Over the past few decades, neuroimaging research in bipolar disorder has identified neural differences underlying cognitive and emotional processing. However, substantial clinical and methodological heterogeneity across neuroimaging experiments (resulting from differences in healthcare systems, diagnostic subtypes, mood state, treatment response, comorbidity, chronicity, and severity)—as well as additional factors including methodological differences—can hinder the identification of consistent neural biomarkers of bipolar disorder. 

In spite of the challenges of the heterogeneity of neuroimaging studies, meta-analyses are needed to reconcile the literature’s pitfalls and provide a framework to test whether the findings of small, heterogeneous studies can be reproducible across different studies. Meta-analyses can be used to synthesize results of individual studies, highlight irregularities and issues in the field, and comprehensively, quantitatively summarize and integrate disparate findings.

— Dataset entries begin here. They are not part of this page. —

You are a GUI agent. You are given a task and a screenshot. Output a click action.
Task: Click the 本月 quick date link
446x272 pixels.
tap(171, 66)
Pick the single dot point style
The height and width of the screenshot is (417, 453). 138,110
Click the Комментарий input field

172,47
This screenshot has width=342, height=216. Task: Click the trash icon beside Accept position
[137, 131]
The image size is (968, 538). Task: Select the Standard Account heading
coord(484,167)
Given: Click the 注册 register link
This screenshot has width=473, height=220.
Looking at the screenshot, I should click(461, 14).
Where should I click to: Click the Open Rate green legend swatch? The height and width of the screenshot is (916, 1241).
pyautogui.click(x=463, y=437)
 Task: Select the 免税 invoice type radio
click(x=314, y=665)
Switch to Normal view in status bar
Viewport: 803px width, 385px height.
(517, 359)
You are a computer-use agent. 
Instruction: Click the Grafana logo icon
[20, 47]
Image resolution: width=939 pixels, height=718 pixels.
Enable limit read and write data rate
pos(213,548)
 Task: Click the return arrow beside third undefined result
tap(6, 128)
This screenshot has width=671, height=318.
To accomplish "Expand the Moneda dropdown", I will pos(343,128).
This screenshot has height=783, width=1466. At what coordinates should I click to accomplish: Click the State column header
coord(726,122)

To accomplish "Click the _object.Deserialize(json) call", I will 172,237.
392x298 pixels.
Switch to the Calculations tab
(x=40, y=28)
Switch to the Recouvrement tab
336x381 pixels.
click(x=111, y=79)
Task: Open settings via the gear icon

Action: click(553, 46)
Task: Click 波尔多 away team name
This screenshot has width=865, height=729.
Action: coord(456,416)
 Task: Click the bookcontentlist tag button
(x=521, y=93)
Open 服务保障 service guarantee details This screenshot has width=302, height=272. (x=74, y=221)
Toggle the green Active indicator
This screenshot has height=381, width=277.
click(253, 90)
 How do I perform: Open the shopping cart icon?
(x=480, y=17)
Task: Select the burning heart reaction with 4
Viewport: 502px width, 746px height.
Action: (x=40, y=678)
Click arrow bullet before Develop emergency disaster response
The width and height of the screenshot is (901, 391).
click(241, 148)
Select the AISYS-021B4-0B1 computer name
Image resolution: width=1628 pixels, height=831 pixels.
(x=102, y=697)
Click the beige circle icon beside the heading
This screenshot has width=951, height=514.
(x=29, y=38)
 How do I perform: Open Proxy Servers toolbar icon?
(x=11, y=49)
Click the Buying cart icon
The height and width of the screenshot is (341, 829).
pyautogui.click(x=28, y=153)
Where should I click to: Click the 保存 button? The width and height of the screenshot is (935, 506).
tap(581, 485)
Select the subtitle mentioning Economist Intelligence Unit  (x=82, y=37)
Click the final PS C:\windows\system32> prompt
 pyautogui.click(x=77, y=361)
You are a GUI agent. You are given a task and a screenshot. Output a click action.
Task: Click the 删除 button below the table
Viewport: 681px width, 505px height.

A team of scientists including Maya Schumer (neuroscience PhD candidate, University of Pittsburgh); Henry Chase, PhD (Research Assistant Professor of Psychiatry); Renata Rozovsky, PhD (postdoctoral associate); and Mary Phillips, MD, MD (Cantab) (Distinguished Professor of Psychiatry, Clinical and Translational Science, and Bioengineering, and Pittsburgh Foundation-Emmerling Endowed Chair in Psychotic Disorders), published a meta-analysis in Molecular Psychiatry that comprehensively reassesses brain activation and connectivity in bipolar disorder to identify replicable differences that converge across and within resting-state, cognitive, and emotional neuroimaging experiments.

“The neuroimaging literature on bipolar disorder is fast-growing, so meta-analysis is an increasingly useful and valuable tool to further validate and evolve our working neural models of bipolar disorder. Our study evaluated nearly thirty years of functional neuroimaging work in bipolar disorder, so that gave us a substantial and well-powered dataset to test our questions,” said Maya Schumer, the paper’s corresponding author.

The team analyzed 205 published studies, yielding 506 individual neuroimaging experiments. Four parallel, independent meta-analyses were calculated using the revised activation likelihood estimation algorithm: all experiment types, all resting-state experiments, all cognitive experiments, and all emotional experiments. The team employed two different meta-analytic significance tests to confirm reliability of identified clusters.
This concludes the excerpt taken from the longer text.